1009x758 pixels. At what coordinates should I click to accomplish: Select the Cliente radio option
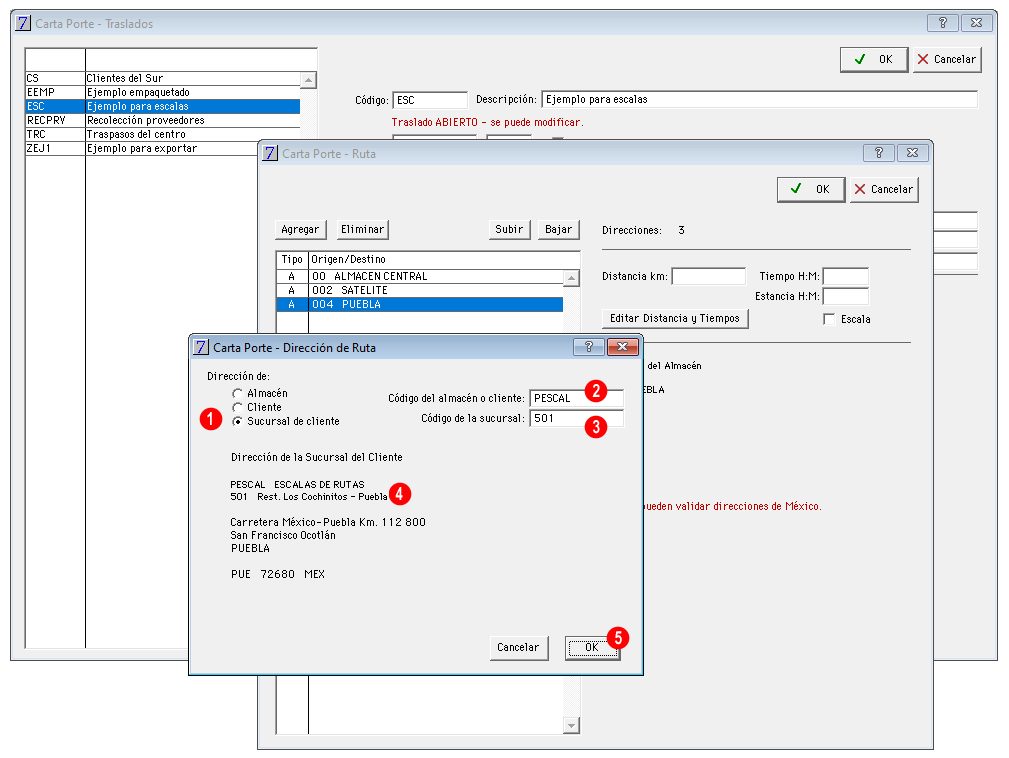[x=237, y=407]
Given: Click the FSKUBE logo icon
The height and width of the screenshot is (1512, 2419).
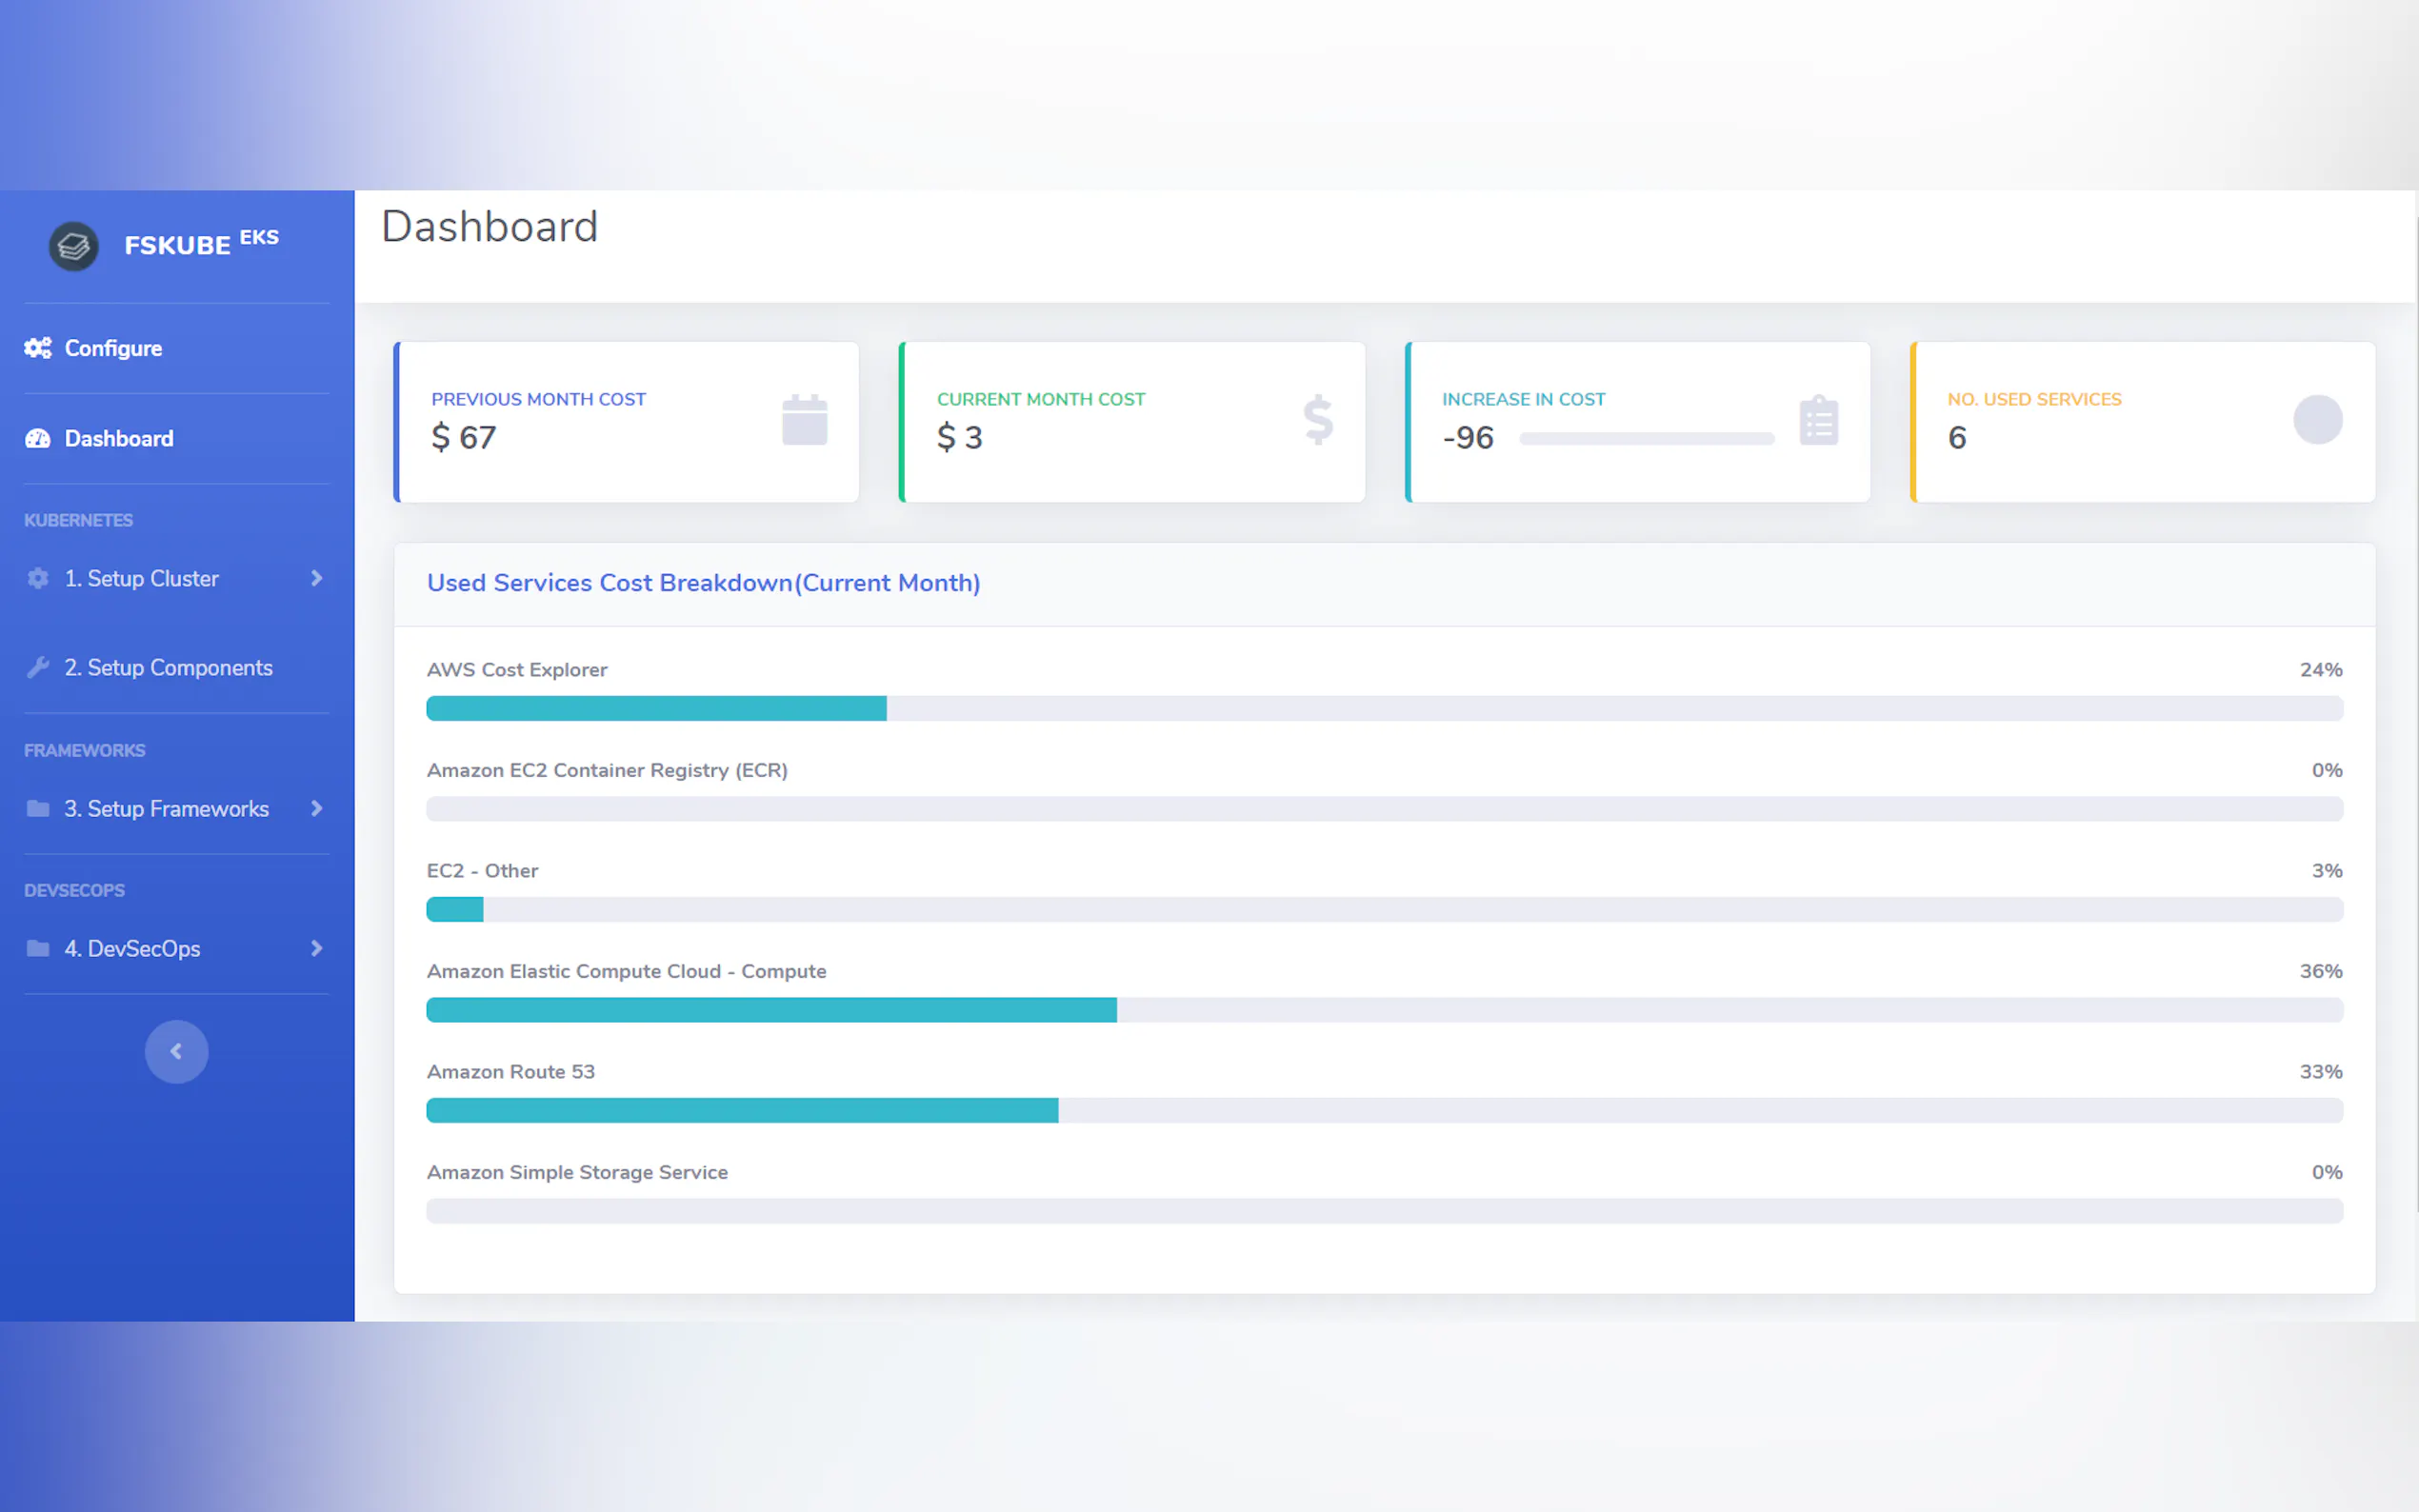Looking at the screenshot, I should tap(73, 246).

---

Rewrite all the records above, changing "radio option" to "radio button" and keeping everything else the same. Leave out the pictures.

— Final answer —
1009x758 pixels. At what coordinates should I click to accomplish: Select the Cliente radio button
[x=237, y=407]
Given: Click the FSKUBE logo icon
The height and width of the screenshot is (1512, 2419).
Looking at the screenshot, I should tap(73, 246).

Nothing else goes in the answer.